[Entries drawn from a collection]
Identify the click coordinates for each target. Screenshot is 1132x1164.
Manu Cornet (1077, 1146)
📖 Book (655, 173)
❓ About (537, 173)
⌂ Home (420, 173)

▶ [Aim of the exercise]: Reproduce the data above line for line, with no changes.

▶ [Task result]:
Identify the click coordinates for each target. Screenshot is 1132x1164.
Manu Cornet (1077, 1146)
📖 Book (655, 173)
❓ About (537, 173)
⌂ Home (420, 173)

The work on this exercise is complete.